A film like this relies on its background players for injections of comedy, but here the actors in the secondary roles are asked to make mediocre jokes pop. They mostly rise to the occasion, but there’s only so much they can do with sub-par material. Case in point: Abby (Kristen Stewart) is interrogated by two mall security guards (Timothy Simons and Lauren Lapkus). This scene should be a highlight—I was waiting for Simons to show off those “Veep” skills—but it falls apart and offers nothing memorable.

There are bright spots: Dan Levy and Aubrey Plaza are excellent and “Happiest Season” is proof they each deserve opportunities for larger movie roles. Mackenzie Davis continues to be great in everything (she’s the best thing about “Terminator: Dark Fate” and that role is a huge departure from “Halt and Catch Fire,” where she’s also fantastic). And there are clever bits in the story about a fantasy novel and digital tracking that both pay off.

“Happiest Season” was originally scheduled for a theatrical release, but COVID-19 messed that up and the film moved to Hulu.
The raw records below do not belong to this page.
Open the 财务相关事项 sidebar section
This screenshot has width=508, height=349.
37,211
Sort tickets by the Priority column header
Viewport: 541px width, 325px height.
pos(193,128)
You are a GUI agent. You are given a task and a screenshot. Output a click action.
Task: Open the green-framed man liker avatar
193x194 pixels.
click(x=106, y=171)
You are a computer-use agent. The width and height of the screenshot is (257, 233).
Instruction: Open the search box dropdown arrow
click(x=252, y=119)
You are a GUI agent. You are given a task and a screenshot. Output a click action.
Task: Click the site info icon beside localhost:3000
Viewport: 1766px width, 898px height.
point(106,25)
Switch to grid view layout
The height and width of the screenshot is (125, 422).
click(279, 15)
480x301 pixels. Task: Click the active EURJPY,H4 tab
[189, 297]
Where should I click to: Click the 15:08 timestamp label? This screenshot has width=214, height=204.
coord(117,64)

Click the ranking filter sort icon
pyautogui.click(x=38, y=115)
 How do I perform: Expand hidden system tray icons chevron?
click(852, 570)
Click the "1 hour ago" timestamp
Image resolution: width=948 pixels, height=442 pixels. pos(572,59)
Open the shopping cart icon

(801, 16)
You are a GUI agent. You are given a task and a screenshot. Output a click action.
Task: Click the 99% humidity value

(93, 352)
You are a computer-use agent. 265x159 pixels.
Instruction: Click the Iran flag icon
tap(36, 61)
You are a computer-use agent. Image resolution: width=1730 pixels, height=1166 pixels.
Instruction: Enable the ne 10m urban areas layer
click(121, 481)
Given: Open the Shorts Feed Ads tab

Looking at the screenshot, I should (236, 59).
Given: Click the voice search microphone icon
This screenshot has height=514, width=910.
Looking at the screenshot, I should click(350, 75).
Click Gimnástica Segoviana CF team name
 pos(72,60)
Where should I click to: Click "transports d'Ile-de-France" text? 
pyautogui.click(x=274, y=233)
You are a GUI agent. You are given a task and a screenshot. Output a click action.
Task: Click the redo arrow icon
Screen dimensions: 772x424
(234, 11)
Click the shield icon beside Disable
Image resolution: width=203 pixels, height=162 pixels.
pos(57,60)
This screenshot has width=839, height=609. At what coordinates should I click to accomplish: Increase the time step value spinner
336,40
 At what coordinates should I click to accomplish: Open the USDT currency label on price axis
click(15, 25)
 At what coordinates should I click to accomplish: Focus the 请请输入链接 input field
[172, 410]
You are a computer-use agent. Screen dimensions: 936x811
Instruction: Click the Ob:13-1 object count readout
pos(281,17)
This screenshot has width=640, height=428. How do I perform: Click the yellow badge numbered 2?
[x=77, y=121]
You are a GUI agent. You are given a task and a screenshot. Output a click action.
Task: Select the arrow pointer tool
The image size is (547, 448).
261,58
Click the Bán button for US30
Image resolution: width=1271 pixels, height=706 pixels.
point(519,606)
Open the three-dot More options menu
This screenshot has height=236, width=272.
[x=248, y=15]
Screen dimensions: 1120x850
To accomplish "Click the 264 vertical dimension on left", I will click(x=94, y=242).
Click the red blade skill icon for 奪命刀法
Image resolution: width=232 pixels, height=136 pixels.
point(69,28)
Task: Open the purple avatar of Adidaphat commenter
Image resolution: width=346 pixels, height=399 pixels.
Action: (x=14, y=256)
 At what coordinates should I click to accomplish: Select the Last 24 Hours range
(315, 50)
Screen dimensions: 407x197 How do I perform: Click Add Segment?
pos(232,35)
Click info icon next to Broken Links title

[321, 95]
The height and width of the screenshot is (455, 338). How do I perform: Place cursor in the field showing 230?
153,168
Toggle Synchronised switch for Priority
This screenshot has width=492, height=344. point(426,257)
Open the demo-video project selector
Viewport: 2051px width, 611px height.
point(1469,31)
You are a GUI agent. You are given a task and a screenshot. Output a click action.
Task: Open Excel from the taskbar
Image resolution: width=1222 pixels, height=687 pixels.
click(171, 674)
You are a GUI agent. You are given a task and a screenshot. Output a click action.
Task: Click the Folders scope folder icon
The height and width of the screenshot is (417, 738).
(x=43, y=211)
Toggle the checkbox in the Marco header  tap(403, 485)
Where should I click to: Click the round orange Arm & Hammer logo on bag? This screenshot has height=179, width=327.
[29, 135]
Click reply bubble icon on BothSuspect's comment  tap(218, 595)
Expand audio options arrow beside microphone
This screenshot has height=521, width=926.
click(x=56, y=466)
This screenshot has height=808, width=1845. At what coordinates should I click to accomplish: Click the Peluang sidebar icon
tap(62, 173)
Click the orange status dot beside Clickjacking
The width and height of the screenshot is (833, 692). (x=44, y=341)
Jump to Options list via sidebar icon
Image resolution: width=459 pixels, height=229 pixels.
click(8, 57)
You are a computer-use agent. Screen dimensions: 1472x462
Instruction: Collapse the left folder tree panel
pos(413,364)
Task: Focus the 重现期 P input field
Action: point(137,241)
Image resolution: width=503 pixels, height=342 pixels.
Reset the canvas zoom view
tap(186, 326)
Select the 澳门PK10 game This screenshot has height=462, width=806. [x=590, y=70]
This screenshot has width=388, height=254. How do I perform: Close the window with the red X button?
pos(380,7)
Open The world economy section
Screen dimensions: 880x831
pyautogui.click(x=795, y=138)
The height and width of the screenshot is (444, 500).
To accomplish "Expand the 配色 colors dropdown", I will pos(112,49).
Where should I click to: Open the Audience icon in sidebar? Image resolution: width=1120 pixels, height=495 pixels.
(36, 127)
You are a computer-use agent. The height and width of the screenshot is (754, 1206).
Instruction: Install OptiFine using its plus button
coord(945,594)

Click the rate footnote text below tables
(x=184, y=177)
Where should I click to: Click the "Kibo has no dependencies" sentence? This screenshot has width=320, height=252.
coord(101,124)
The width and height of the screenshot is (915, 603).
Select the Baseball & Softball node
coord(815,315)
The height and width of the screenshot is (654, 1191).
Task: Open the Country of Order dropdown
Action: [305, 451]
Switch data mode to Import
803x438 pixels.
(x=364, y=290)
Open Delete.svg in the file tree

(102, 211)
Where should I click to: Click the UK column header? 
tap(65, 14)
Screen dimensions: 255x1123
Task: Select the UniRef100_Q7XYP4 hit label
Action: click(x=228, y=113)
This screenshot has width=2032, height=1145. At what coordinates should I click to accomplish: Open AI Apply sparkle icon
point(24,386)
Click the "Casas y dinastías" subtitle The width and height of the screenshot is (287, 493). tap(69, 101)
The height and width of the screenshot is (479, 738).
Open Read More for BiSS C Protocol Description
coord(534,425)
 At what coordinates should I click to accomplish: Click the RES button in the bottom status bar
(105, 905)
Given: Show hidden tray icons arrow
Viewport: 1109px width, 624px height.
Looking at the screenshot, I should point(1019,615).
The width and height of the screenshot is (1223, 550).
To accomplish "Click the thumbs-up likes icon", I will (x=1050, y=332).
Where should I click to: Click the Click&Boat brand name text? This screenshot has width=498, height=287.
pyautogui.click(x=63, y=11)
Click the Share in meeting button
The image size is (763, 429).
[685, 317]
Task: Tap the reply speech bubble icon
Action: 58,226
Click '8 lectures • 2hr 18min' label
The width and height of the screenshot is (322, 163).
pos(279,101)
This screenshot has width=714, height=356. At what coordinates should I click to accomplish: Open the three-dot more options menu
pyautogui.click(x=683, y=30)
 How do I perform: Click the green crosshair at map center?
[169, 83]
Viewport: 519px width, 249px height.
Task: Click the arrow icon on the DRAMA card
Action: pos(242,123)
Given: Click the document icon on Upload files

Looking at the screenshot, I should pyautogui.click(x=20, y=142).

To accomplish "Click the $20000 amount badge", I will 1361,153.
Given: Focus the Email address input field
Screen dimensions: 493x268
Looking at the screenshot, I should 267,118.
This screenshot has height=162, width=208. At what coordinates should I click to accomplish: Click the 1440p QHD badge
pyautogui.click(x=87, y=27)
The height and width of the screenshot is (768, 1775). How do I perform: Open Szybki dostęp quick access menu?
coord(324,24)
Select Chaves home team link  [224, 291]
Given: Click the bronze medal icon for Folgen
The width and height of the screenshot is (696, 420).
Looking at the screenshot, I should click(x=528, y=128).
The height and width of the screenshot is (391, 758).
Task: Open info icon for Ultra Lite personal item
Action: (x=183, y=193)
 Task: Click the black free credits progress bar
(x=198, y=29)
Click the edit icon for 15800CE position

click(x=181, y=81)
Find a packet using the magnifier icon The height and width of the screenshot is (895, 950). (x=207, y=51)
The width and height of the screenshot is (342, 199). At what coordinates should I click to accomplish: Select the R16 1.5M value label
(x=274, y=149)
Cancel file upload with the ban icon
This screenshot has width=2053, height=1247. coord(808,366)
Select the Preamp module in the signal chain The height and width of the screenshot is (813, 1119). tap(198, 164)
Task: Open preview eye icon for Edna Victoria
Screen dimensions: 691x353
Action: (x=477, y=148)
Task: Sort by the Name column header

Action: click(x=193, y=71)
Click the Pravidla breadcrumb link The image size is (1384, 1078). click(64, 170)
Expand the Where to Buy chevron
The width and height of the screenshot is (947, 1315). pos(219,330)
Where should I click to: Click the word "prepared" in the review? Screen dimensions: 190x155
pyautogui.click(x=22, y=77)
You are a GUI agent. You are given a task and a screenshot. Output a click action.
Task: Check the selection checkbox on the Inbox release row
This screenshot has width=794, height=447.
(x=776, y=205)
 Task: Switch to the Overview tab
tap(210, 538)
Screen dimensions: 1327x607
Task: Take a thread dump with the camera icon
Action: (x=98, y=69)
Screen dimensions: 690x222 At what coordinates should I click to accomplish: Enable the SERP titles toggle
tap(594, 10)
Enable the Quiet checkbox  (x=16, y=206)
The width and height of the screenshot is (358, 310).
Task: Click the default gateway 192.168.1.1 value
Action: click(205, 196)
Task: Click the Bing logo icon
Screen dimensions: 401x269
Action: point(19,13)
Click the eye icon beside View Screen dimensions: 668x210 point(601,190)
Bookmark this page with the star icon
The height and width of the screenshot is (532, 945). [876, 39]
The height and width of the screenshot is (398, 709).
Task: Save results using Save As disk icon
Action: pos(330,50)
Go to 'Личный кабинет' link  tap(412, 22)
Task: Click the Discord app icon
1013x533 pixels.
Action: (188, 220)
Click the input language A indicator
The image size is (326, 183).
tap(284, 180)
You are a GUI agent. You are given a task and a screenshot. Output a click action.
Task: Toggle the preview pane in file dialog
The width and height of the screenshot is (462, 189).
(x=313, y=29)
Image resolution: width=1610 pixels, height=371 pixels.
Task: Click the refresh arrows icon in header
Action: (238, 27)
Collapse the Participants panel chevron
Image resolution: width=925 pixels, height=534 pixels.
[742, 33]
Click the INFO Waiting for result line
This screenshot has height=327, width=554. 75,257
I’ve got a theory that digital releases–for now, at least–carry lower expectations because people don’t need to invest theater-level amounts of time and energy to see them. “Happiest Season” might have been a disappointment in theaters, but at home it’s a novel diversion.

Alison Brie deserves better: I don’t know if Brie gravitates toward Type A characters barely holding it together or if it’s typecasting (I tend to think it’s typecasting). “Glow” and “Community” showed she can do a lot more, yet in “Happiest Season” she’s once again stuck playing a cold overachiever on the brink.